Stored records
◇ ◇ ◇
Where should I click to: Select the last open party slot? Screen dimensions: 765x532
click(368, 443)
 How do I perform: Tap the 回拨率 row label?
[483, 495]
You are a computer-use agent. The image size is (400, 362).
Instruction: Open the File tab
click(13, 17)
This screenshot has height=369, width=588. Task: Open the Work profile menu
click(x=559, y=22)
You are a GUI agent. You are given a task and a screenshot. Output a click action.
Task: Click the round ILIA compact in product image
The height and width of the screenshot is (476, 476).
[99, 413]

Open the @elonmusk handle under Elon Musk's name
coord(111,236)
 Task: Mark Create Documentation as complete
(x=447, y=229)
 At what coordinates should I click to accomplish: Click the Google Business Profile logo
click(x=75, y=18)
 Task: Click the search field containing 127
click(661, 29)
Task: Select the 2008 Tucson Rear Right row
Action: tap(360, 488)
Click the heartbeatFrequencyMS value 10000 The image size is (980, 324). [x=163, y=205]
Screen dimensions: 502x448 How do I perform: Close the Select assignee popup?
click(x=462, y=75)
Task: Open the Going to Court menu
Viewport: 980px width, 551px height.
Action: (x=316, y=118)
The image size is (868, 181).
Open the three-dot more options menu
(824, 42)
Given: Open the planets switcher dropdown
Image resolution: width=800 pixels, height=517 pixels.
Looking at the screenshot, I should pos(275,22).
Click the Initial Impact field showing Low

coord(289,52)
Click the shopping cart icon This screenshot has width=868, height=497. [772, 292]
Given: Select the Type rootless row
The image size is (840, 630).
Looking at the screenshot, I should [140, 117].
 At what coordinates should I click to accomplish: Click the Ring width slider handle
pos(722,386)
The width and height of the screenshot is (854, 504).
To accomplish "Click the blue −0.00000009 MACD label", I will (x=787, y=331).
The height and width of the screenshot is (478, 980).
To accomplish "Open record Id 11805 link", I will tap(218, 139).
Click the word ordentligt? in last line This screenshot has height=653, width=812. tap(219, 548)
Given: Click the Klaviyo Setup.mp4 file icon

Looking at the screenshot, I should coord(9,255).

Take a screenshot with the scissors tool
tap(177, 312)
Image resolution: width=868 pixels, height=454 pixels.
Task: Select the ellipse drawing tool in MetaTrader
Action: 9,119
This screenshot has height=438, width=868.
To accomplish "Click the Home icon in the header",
◇ ◇ ◇
[What you need to do] Beginning at the line that holds "This screenshot has height=438, width=868.", reproduce the lines exactly up to and including the final line of the entries.

[Task solution]
This screenshot has height=438, width=868.
To accomplish "Click the Home icon in the header",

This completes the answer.